Enhanced Account Blocking with User-Specific Timer
Yoann Traut (RCDevs)
We're pleased to introduce a new feature in OpenOTP Server's Account Blocking section!
To strengthen defenses against brute force attacks, a user-specific blocking timer is now available. This feature allows you to set blocking timers per user, group, or policy, providing more granular control over account protection.
Key Highlights of the New Blocking Timer:
- Per-User, Group, or Policy Configuration: Customize the blocking timer based on individual users, specific groups, or policies, offering flexibility in security settings.
- Incremental Blocking by Source IP: The timer now blocks incrementally based on the offending IP address, making it an effective alternative to the previous fixed-duration block applied to a user account.

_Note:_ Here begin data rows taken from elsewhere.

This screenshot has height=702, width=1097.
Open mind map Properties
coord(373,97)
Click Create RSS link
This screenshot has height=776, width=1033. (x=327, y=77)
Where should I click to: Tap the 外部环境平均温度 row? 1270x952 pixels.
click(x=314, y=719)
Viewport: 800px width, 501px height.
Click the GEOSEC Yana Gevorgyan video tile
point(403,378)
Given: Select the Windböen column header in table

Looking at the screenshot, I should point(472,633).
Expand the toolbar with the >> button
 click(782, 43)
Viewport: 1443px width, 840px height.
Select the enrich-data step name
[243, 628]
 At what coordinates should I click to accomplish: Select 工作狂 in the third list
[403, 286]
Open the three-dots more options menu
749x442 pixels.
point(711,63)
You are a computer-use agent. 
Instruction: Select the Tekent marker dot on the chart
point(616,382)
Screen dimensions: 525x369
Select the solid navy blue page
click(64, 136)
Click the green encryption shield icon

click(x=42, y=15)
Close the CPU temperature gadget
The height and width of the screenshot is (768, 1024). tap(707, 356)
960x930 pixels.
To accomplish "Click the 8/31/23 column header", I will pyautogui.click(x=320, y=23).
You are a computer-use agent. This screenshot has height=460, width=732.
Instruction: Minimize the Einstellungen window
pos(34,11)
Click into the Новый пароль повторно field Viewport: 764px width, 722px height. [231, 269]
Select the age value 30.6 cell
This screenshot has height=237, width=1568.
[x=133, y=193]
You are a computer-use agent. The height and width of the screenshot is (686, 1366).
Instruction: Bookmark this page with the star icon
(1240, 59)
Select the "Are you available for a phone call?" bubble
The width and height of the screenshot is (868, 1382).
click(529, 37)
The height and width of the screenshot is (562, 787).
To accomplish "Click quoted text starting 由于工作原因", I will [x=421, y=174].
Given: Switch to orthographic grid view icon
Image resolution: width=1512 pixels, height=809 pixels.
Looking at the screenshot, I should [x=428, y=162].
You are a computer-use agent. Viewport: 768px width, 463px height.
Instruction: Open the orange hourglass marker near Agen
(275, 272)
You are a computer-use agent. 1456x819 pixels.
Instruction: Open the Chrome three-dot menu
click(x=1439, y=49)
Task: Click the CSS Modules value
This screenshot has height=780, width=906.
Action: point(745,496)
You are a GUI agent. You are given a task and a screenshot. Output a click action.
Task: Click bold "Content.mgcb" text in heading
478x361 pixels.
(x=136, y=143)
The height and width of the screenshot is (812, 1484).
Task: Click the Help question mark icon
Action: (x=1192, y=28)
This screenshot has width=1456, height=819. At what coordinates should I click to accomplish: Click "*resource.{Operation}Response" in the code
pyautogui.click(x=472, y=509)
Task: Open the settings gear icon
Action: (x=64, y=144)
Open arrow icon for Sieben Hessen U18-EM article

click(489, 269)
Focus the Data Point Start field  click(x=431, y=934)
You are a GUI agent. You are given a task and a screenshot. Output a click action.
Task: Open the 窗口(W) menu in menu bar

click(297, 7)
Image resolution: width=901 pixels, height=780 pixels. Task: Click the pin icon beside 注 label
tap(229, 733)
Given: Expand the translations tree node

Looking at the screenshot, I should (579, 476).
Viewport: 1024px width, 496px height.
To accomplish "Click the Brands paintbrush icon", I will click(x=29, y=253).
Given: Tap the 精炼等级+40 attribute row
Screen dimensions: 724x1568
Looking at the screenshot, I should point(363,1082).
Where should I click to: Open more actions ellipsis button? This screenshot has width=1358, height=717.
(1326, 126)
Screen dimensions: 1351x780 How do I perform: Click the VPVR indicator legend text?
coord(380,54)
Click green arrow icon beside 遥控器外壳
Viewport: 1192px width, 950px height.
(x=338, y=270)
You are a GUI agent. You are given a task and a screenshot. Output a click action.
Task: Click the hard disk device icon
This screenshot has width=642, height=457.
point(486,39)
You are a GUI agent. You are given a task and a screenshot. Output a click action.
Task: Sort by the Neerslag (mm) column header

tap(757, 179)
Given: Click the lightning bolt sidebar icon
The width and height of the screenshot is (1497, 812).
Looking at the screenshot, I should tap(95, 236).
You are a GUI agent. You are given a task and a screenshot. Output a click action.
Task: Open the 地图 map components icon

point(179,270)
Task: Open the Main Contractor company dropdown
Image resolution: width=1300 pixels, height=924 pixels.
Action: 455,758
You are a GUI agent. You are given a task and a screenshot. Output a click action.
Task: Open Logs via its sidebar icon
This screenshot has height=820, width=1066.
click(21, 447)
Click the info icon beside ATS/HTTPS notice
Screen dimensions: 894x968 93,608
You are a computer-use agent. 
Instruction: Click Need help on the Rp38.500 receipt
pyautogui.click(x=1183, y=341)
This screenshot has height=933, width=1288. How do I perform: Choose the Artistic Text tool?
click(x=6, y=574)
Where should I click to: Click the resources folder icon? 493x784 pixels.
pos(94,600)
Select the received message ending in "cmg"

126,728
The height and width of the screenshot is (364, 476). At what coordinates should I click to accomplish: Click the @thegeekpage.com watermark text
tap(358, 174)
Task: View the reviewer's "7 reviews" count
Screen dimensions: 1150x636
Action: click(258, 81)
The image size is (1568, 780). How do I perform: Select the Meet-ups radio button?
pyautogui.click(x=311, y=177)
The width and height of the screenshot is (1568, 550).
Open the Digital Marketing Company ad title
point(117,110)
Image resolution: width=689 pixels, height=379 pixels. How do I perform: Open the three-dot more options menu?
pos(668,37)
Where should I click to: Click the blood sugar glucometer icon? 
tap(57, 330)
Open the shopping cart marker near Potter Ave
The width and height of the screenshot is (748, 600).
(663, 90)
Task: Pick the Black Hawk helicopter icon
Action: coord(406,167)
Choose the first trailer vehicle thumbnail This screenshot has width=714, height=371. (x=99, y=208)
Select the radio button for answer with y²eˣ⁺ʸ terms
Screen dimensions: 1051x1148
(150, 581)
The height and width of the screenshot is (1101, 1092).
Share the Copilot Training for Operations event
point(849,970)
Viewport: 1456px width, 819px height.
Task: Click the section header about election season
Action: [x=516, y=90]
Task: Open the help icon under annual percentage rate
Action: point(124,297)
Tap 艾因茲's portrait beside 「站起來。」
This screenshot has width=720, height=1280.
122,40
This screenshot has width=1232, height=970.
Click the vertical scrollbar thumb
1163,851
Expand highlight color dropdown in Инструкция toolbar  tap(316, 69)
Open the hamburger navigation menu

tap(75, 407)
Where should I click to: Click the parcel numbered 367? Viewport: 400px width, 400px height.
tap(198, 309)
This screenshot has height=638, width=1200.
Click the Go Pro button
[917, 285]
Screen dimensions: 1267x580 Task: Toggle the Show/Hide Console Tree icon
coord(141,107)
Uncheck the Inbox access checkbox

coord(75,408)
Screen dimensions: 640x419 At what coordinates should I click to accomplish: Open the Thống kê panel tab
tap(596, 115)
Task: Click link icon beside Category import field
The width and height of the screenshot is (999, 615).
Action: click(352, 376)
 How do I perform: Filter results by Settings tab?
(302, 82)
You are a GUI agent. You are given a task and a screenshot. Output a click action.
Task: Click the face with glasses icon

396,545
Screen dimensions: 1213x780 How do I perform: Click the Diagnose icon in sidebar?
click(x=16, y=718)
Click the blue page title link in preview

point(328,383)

- Enhanced Security vs. 'Max Failed Login Tries': By targeting specific IPs that trigger multiple failed login attempts, this approach generally provides a more robust defense than the 'Max Failed Login Tries' setting.
This update ensures that accounts remain more secure while reducing the risk of blocking legitimate users. As always, we recommend exploring these new settings to find the optimal configuration for your environment.
https://docs.rcdevs.com/openotp/
This feature will be available starting with OpenOTP version 2.2.21, which will soon be available on RCDevs repositories.
Thank you for your continued trust in OpenOTP Server!